In the mutation step, we modify the child solution slightly, allowing us to maintain genetic diversity and continue exploring the solution space. There are many mutation algorithms.

Bit-flip

For binary representations, each bit has a small probability (typically 1-5%) of being flipped from 0 to 1 or vice versa.

Gaussian

For real-valued genes, add a random value drawn from a Gaussian (normal) distribution with mean zero and a small standard deviation.

Formula: new gene=old gene+N(0,σ)\text{new gene} = \text{old gene} + \mathcal{N}( 0, \sigma )

Swap Mutation

For permutation problems, randomly select two positions and swap their values.

Insertion Mutation

Remove a gene from one position and insert it at another random position.

Advantages and Limitations

There are several advantages to genetic algorithms over other AI approaches, such as supervised learning.

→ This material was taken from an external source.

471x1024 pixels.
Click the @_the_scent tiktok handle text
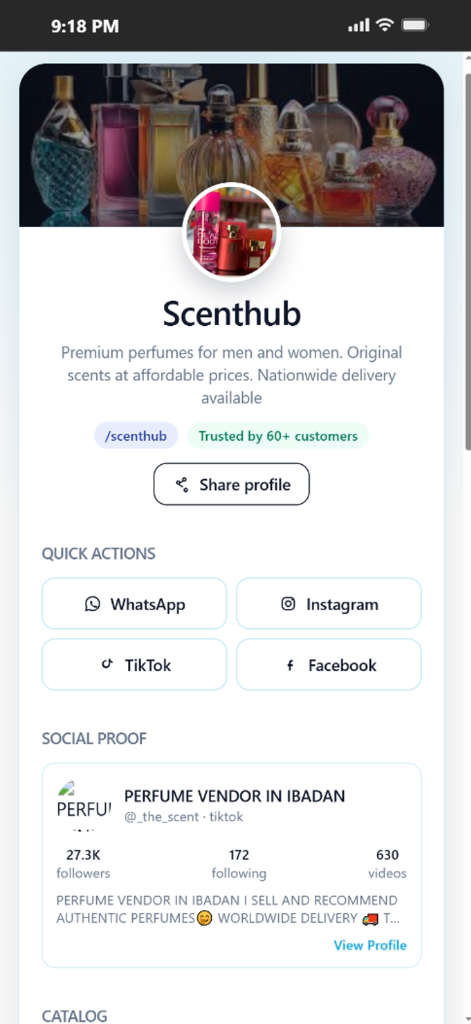pyautogui.click(x=184, y=817)
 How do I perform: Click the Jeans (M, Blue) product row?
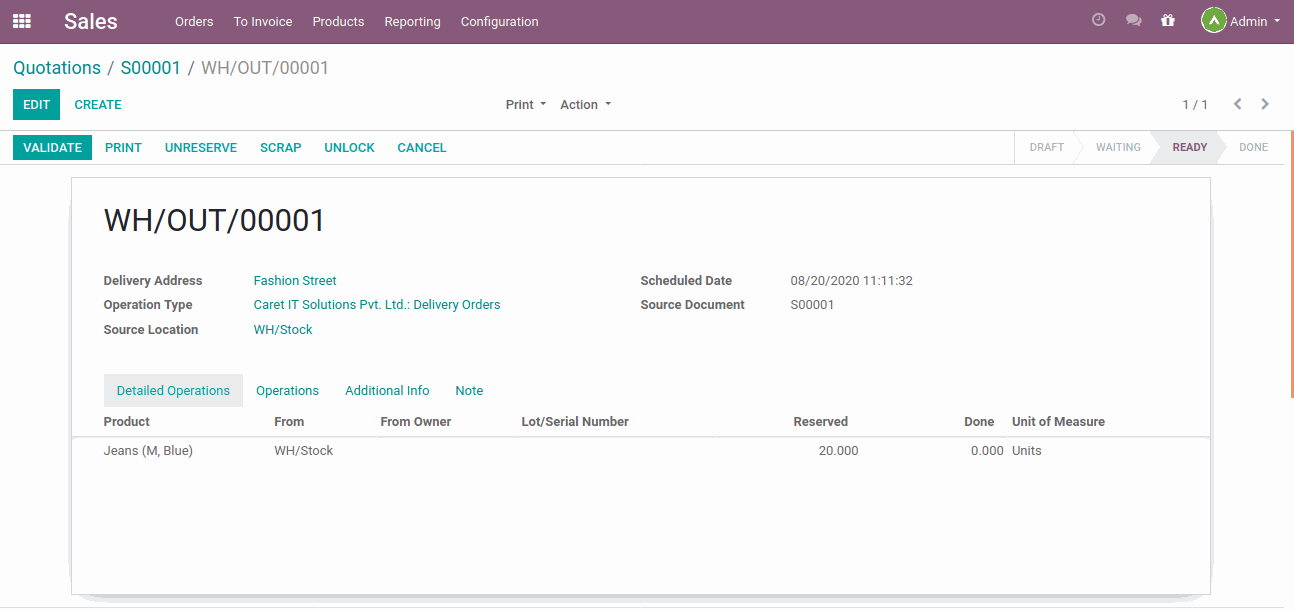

Firstly, no training data is required. If we can construct a fitness function and encode the problem effectively, then we can run a Genetic Algorithm search over the solution space. It can also handle discrete, continuous and mixed variable types. Since each solution is evaluated independently, it is highly parallelisable, allowing cores to be allocated to evaluate one or a subset of the solutions. It is also robust to noise in the fitness function and can typically escape local optima.

On the other hand, there's no guarantee of finding a global optimum; typically, many parameters need to be tuned, which can be computationally expensive and can easily lead to premature convergence.